Rusya Zeus’un tahtına göz dikti

Rusya, Ay, Venüs ve Jüpiter’e araç göndermek için yeni bir roket geliştirecek.

Rusya, 2030’a kadar Ay, Venüs ve Jüpiter’e uzay araçları göndermek için yeni bir roket geliştirmek ve krizdeki uzay sektörünü modernize etmek istiyor.

Rusya Zeus'un tahtına göz dikti

Rusya Zeus'un tahtına göz dikti

Kommersant gazetesinin belirttiğine göre, hırslı bir strateji geliştiren Rus uzay kurumu Roskosmos, başka gezegenleri keşfetmekten vazgeçmedi ve Ay’ın insanlı uçuşlarla Dünya’ya toprak numunesi getirilmesi dahil incelenmesi, özellikle Venüs ve Jüpiter’in keşfi için bir dizi proje yürütülmesini öngörüyor.

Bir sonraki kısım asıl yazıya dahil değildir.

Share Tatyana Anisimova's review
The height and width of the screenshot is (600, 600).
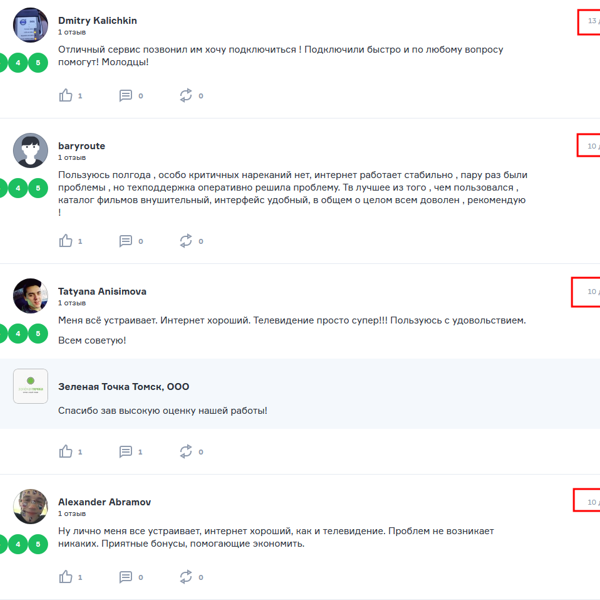pyautogui.click(x=186, y=452)
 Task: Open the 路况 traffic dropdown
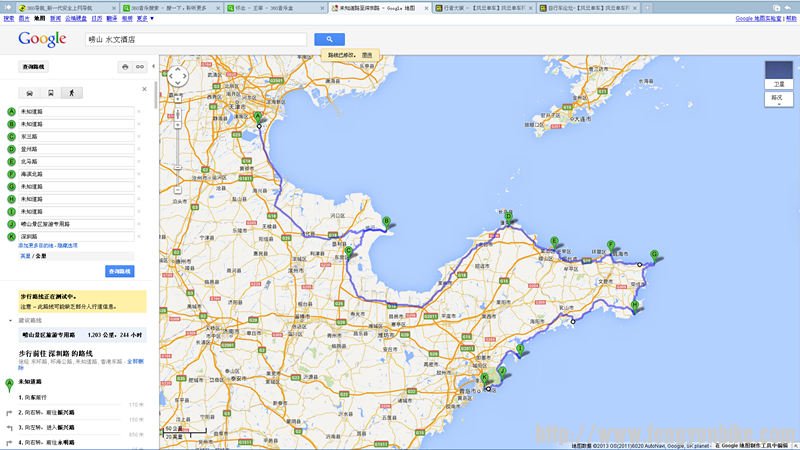[x=778, y=99]
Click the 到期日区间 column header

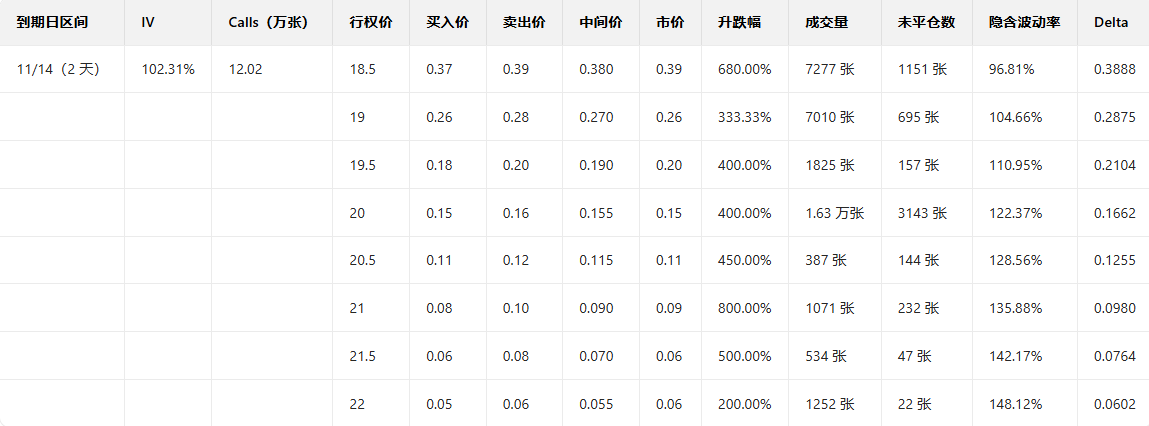pos(52,22)
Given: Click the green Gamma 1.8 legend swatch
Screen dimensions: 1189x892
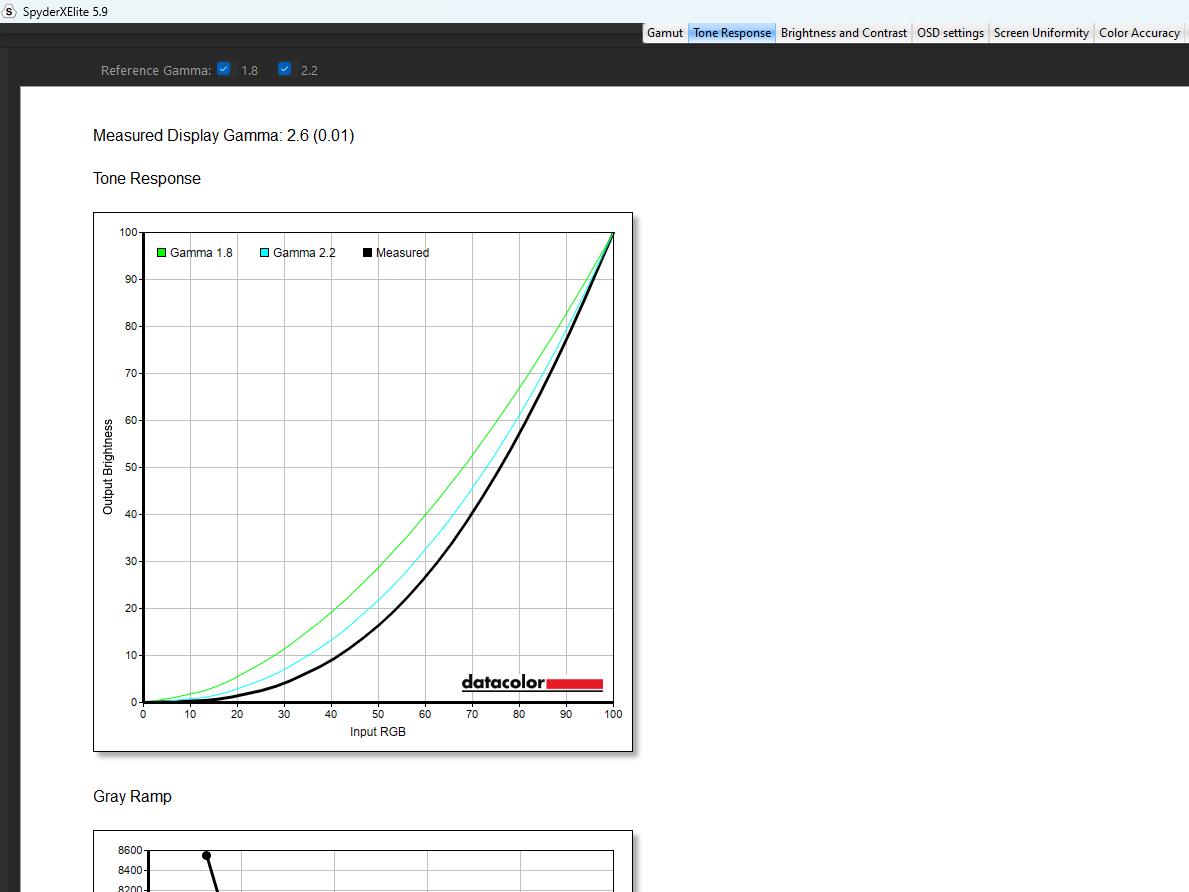Looking at the screenshot, I should pos(161,253).
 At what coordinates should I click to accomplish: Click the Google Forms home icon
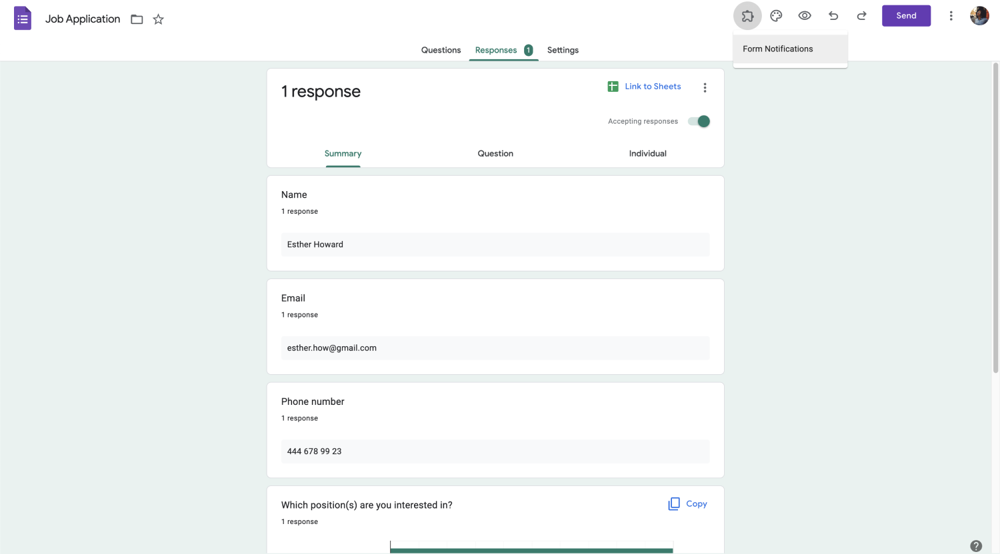coord(22,18)
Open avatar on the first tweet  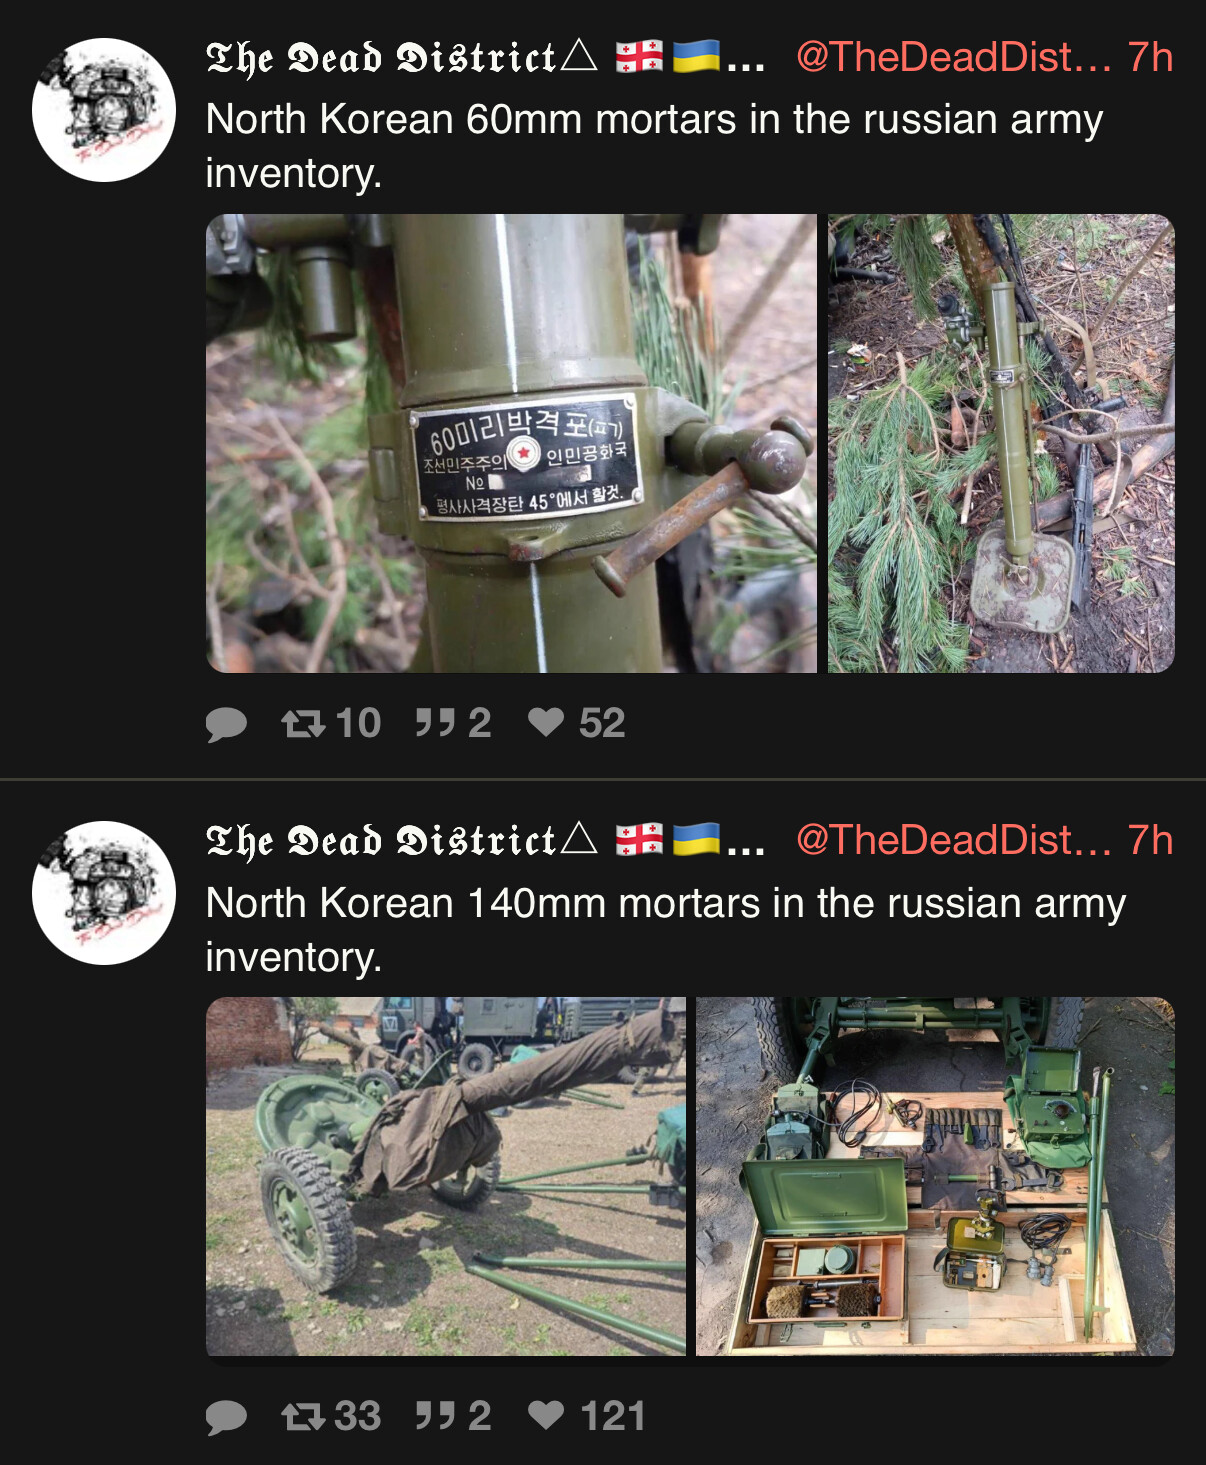(x=104, y=110)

Hükümete geçen hafta iletilen bu belgeye göre, Roskosmos, 2030’dan önce Ay’a insanlı bir uçuş yapmayı, yüzeyine kozmonot indirdikten sonra bunları Dünya’ya getirmeyi istiyor.

Gazete, ayrıca Rus uzay kurumunun başka ülkelerle işbirliği yaparak Mars’a kalıcı bir bilimsel istasyon ağı yerleştirmeyi planladığını yazdı.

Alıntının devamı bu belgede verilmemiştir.